UK market for Scotch improves to 85m bottles

The UK market for Scotch Whisky is showing signs of improvement despite 76% tax — but the industry says more support is needed from the UK Government if the recovery is to continue.

Figures from HM Revenue and Customs (HMRC) published by the Scotch Whisky Association (SWA) show the number of 70cl bottles of Scotch “released for sale” increased by 2% last year.

About 84.9 million bottles were released for sale in 2015, up from 83.3 million the previous year.

However the SWA said the current UK tax of 76% — including excise and VAT — on an average priced bottle of Scotch is still too high.

While exports of Scotch have mostly increased over the past 10 years, the number of bottles released for sale in the UK has fallen by around a quarter.

In 2005, more than 107 million bottles were sold in the UK — but annual volumes in the UK market have not exceeded 100 million since 2008.

By contrast, Scotch Whisky exports totalled £1.7 billion in the first half of 2015 — that’s the equivalent of 517 million bottles exported in the first six months of last year alone.

Scotch accounts for around a quarter of all UK food and drink exports — with Scotch exports generating £3.95 billion for the UK balance of trade in 2014 alone, the SWA said.

The SWA said the 2% cut in UK excise duty in last year’s UK Budget gave a confidence boost to the industry in its home UK markets.

However, it said the UK drinks market remains fiercely competitive and it is calling for “Fair Tax for Whisky” with a further 2% cut in excise in the UK Budget on March 16 — “a move supported by three quarters of the British public.”

The SWA said last year’s excise reduction — only the fourth time in the last century that duty on Scotch has been cut — boosted Treasury coffers by contributing to a £102 million increase in revenue receipts from spirits.

David Frost, Scotch Whisky Association chief executive, said: “A strong UK market is vital, particularly for new entrants to the industry.

“In the last two years, nine new distilleries have started production in Scotland and they need a strong domestic base to grow from.

“The UK is still the third biggest market for Scotch in the world, but it is fragile and competitive.

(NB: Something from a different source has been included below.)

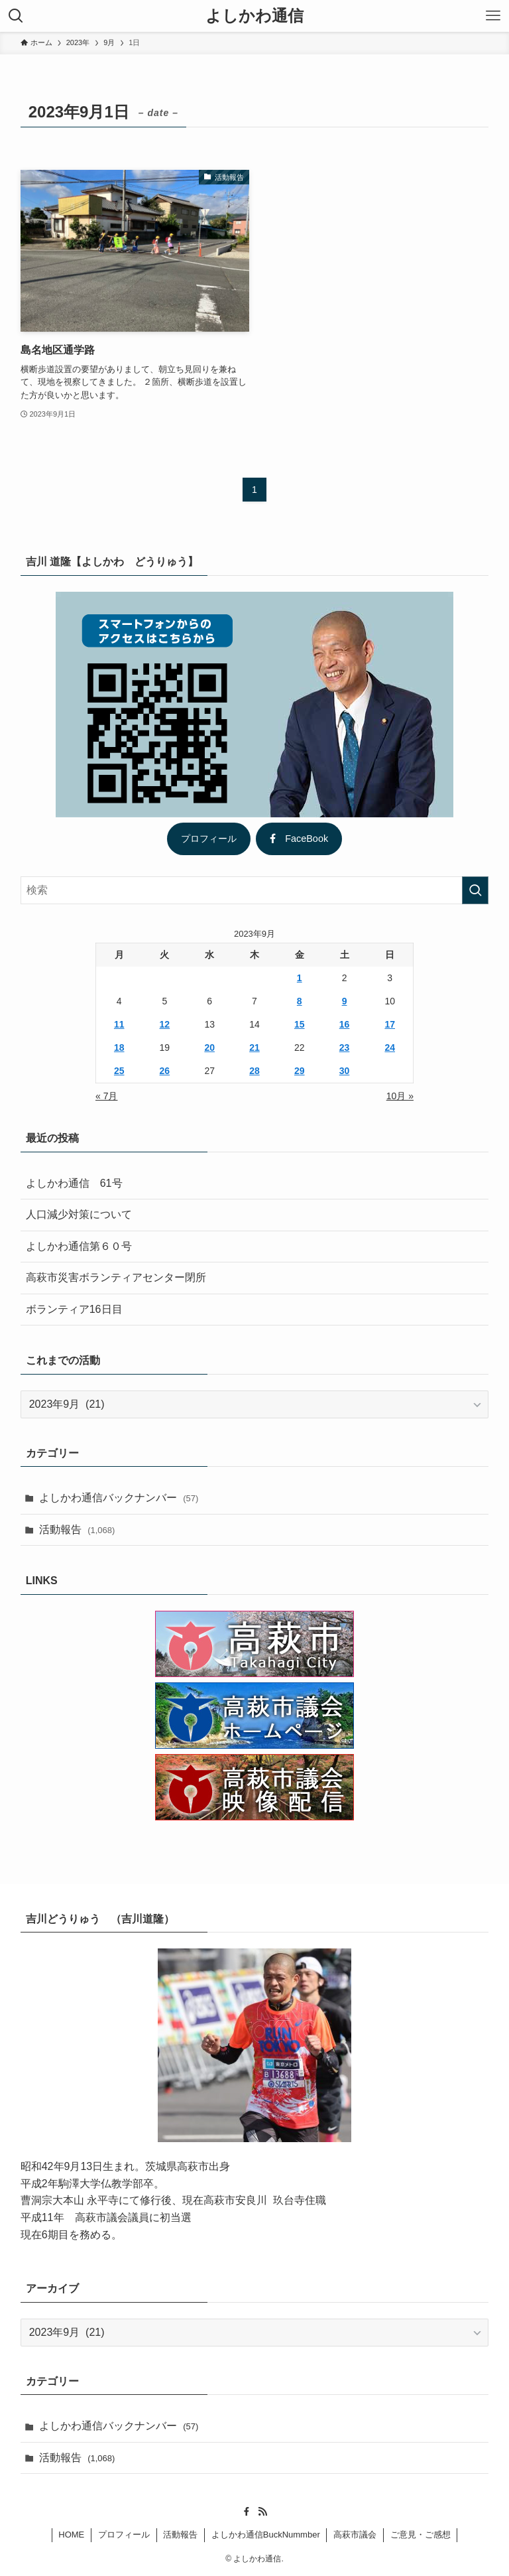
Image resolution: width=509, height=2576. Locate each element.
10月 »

“That’s why we want Chancellor George Osborne to support an important domestic industry by cutting duty by a further 2% next month.

“The tax treatment of Scotch in its home market also has repercussions for our export performance.

“If overseas governments see Scotch being treated unfairly in the UK, that could influence their decisions.

“This makes it harder to ensure a level playing field for Scotch overseas.

“With Scotch now the biggest net contributor to UK trade in goods, it is important the Chancellor acts to support distillers and therefore the wider economy.”